(Stored data entries)
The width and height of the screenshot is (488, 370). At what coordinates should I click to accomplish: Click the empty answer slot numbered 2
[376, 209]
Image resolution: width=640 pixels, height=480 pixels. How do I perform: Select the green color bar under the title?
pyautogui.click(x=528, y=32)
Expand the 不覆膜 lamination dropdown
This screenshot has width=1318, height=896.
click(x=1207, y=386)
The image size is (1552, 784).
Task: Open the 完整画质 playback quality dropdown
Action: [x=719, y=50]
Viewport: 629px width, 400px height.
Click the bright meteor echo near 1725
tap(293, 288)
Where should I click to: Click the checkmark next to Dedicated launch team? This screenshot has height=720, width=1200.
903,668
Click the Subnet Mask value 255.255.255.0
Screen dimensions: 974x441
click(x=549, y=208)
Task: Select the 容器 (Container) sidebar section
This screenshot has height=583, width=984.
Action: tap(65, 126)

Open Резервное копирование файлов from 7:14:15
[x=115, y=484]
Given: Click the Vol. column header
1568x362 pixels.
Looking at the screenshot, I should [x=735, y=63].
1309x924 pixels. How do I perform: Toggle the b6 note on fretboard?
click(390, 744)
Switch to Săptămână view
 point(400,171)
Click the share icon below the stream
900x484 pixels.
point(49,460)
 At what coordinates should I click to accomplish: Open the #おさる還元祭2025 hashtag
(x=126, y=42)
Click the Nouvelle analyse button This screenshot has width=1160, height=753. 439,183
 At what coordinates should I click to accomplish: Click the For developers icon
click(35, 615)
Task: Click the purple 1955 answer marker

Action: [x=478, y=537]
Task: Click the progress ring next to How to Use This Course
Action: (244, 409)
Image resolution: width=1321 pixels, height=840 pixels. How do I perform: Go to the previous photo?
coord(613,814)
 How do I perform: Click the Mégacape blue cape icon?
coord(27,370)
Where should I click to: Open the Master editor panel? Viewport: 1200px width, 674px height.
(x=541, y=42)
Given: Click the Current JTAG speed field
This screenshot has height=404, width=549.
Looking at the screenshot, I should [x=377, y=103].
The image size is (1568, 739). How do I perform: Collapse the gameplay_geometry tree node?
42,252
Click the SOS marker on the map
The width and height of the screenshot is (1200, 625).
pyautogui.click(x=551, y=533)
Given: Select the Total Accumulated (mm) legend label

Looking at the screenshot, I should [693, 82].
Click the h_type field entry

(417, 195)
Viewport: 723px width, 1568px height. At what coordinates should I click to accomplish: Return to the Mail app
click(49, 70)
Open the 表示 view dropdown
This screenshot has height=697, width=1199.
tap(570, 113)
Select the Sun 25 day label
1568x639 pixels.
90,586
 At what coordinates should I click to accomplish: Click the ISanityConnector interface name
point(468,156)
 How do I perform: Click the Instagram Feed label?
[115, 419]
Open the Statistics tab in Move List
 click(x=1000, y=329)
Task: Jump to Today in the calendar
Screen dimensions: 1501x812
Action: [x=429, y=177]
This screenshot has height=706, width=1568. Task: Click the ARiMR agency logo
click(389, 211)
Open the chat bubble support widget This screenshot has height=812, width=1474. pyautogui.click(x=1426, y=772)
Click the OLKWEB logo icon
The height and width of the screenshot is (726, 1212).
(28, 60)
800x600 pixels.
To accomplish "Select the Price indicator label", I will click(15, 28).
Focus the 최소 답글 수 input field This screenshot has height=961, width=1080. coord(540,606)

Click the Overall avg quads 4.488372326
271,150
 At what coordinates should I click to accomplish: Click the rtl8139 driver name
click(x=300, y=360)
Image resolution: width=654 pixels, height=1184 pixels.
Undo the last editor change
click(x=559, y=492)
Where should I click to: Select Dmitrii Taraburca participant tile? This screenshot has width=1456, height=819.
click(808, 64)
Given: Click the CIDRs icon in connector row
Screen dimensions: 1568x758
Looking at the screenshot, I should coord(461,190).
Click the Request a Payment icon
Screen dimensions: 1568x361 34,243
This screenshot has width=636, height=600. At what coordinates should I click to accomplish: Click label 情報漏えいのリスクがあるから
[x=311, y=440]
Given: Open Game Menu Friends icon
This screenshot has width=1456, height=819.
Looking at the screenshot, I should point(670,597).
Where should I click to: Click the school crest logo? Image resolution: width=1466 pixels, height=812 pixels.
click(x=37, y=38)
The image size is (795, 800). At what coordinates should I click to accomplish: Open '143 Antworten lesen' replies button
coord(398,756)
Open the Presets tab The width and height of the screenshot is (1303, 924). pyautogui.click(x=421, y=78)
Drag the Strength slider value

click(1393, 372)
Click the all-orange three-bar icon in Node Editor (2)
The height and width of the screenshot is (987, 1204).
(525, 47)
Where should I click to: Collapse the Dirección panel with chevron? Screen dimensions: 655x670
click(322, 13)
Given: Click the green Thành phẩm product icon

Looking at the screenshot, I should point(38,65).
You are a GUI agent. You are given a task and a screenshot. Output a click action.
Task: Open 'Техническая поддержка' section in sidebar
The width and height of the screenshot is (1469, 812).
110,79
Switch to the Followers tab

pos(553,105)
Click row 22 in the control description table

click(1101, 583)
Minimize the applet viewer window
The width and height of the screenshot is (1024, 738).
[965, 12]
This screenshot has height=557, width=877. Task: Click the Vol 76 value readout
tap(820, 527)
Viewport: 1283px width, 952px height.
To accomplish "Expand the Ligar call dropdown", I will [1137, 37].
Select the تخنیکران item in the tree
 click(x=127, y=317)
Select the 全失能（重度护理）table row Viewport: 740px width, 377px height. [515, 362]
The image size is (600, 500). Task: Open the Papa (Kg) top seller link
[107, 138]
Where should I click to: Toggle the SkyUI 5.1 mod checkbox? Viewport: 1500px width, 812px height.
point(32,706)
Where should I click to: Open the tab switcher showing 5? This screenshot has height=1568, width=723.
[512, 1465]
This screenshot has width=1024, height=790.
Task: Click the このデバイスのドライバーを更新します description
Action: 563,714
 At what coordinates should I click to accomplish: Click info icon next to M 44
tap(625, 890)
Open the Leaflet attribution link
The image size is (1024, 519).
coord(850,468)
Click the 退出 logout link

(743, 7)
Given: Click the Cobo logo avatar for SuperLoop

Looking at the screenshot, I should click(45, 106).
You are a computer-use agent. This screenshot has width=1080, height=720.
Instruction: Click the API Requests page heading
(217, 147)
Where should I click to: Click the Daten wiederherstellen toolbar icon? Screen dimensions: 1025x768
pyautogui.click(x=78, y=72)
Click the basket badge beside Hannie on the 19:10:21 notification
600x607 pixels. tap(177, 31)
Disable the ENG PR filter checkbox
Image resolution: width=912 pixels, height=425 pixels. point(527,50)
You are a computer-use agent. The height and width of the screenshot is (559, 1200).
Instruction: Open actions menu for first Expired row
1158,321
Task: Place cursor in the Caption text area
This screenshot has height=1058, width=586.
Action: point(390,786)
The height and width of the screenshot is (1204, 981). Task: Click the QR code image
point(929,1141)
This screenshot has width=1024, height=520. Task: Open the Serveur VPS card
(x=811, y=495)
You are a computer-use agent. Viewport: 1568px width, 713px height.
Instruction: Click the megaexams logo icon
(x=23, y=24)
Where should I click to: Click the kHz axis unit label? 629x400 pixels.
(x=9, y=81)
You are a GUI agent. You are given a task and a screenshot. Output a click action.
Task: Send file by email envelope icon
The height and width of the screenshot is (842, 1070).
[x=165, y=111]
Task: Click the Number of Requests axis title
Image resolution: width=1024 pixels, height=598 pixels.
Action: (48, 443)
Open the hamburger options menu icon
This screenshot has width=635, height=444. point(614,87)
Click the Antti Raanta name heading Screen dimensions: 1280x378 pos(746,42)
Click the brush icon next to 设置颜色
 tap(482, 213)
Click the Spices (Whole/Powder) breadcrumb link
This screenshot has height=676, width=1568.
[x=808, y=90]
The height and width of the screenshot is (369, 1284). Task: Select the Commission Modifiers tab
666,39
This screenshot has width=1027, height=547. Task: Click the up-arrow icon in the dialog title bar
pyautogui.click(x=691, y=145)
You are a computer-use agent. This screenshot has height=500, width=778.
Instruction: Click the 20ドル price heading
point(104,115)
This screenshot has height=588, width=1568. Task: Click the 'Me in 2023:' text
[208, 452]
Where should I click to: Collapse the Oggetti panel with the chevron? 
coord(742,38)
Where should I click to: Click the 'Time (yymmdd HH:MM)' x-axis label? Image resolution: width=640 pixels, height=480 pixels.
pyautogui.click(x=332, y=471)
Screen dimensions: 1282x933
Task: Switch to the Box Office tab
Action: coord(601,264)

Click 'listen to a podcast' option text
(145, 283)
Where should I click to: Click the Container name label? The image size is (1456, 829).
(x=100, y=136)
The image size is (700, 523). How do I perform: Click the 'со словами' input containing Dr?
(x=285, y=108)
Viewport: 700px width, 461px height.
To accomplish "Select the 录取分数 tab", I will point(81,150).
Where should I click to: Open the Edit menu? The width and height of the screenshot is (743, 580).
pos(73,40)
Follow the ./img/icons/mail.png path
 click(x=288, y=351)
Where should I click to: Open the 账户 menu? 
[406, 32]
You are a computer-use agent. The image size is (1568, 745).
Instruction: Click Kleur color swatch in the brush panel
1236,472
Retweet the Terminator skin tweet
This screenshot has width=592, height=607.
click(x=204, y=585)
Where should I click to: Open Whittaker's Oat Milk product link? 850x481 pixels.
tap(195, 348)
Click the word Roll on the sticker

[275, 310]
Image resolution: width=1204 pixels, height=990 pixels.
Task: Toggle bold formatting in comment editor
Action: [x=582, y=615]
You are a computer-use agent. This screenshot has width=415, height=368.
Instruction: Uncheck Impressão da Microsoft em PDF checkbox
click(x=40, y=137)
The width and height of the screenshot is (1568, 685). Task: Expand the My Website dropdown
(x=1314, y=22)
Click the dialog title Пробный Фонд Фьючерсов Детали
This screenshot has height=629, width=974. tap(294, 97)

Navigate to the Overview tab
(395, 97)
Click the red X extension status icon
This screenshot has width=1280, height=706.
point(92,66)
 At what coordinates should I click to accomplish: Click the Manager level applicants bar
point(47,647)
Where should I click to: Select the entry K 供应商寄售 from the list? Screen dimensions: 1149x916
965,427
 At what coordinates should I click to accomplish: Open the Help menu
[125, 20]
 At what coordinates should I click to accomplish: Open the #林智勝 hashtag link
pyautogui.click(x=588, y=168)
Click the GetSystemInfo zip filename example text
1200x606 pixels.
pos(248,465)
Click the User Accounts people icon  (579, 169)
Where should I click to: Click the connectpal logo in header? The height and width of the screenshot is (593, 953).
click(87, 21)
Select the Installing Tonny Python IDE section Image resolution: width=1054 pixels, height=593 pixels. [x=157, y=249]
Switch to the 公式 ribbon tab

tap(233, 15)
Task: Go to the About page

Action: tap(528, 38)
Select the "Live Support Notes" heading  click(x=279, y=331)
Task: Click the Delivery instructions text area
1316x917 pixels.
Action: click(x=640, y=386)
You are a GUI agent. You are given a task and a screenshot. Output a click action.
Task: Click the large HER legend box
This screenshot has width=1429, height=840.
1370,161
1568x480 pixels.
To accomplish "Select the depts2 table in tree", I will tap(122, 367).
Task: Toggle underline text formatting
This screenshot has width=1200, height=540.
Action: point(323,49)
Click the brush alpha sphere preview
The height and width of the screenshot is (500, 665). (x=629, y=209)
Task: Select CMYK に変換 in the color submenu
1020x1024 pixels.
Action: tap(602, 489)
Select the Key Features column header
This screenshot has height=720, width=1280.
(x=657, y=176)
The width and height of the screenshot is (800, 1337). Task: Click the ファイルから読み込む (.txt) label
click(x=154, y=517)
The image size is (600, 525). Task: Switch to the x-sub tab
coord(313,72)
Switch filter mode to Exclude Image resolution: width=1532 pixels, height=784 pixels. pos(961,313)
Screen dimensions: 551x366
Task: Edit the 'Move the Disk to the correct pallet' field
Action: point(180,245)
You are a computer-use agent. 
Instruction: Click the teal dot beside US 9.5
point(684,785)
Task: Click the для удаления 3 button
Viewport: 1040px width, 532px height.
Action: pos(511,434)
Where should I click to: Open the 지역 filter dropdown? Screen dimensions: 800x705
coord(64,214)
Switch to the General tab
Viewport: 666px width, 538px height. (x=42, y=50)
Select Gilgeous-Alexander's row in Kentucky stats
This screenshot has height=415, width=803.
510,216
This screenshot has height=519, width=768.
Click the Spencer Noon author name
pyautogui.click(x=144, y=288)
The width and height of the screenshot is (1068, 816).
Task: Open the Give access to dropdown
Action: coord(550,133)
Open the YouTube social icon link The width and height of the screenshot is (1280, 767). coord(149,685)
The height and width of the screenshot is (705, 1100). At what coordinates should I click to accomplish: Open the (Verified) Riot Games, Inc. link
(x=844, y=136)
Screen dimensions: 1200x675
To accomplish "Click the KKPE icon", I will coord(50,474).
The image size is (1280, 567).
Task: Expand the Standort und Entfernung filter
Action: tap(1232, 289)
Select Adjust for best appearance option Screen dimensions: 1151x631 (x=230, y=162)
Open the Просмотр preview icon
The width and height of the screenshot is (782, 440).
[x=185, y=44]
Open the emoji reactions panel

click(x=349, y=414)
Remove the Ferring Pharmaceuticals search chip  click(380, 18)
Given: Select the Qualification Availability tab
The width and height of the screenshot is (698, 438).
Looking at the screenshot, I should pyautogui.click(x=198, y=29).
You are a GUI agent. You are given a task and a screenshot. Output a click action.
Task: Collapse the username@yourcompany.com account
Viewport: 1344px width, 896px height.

**What you should do**: Find the string "section" in the records, then copy each line where it occurs.

**Answer box**:
Task: Select the 容器 (Container) sidebar section
Task: Open 'Техническая поддержка' section in sidebar
Select the Installing Tonny Python IDE section Image resolution: width=1054 pixels, height=593 pixels. [x=157, y=249]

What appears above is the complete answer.